(Stored data entries)
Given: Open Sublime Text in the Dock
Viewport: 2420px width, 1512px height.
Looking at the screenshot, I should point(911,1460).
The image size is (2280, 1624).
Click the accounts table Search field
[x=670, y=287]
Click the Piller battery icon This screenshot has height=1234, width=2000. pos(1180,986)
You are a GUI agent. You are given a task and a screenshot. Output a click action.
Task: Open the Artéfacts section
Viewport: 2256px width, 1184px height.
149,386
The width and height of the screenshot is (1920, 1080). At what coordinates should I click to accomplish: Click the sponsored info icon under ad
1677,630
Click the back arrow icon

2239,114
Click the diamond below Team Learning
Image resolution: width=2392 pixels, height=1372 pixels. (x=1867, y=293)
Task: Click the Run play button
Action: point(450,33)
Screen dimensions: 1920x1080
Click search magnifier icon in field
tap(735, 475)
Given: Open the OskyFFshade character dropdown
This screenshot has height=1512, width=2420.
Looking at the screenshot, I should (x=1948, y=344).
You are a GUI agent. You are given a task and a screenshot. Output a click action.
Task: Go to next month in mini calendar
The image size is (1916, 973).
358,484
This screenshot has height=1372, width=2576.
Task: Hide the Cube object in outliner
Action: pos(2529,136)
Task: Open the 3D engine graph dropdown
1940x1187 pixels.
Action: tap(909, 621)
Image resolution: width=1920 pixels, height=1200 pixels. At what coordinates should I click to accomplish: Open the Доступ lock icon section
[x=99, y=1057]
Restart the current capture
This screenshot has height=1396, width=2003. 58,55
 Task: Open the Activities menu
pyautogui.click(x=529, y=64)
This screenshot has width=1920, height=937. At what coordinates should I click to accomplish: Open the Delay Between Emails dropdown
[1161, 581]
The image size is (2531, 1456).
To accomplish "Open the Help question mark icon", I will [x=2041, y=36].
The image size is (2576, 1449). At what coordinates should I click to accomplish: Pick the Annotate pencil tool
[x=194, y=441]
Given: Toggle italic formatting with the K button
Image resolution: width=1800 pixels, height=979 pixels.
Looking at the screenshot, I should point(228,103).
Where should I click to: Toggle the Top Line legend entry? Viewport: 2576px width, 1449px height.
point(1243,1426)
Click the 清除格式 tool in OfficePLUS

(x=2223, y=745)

[WHAT YOU WILL DO]: Generate an exact reproduction of all entries.

[REPLY]:
Given: Open Sublime Text in the Dock
Viewport: 2420px width, 1512px height.
Looking at the screenshot, I should point(911,1460).
The image size is (2280, 1624).
Click the accounts table Search field
[x=670, y=287]
Click the Piller battery icon This screenshot has height=1234, width=2000. pos(1180,986)
You are a GUI agent. You are given a task and a screenshot. Output a click action.
Task: Open the Artéfacts section
Viewport: 2256px width, 1184px height.
149,386
The width and height of the screenshot is (1920, 1080). At what coordinates should I click to accomplish: Click the sponsored info icon under ad
1677,630
Click the back arrow icon

2239,114
Click the diamond below Team Learning
Image resolution: width=2392 pixels, height=1372 pixels. (x=1867, y=293)
Task: Click the Run play button
Action: point(450,33)
Screen dimensions: 1920x1080
Click search magnifier icon in field
tap(735, 475)
Given: Open the OskyFFshade character dropdown
This screenshot has height=1512, width=2420.
Looking at the screenshot, I should (x=1948, y=344).
You are a GUI agent. You are given a task and a screenshot. Output a click action.
Task: Go to next month in mini calendar
The image size is (1916, 973).
358,484
This screenshot has height=1372, width=2576.
Task: Hide the Cube object in outliner
Action: pos(2529,136)
Task: Open the 3D engine graph dropdown
1940x1187 pixels.
Action: tap(909, 621)
Image resolution: width=1920 pixels, height=1200 pixels. At what coordinates should I click to accomplish: Open the Доступ lock icon section
[x=99, y=1057]
Restart the current capture
This screenshot has height=1396, width=2003. 58,55
 Task: Open the Activities menu
pyautogui.click(x=529, y=64)
This screenshot has width=1920, height=937. At what coordinates should I click to accomplish: Open the Delay Between Emails dropdown
[1161, 581]
The image size is (2531, 1456).
To accomplish "Open the Help question mark icon", I will [x=2041, y=36].
The image size is (2576, 1449). At what coordinates should I click to accomplish: Pick the Annotate pencil tool
[x=194, y=441]
Given: Toggle italic formatting with the K button
Image resolution: width=1800 pixels, height=979 pixels.
Looking at the screenshot, I should point(228,103).
Where should I click to: Toggle the Top Line legend entry? Viewport: 2576px width, 1449px height.
point(1243,1426)
Click the 清除格式 tool in OfficePLUS

(x=2223, y=745)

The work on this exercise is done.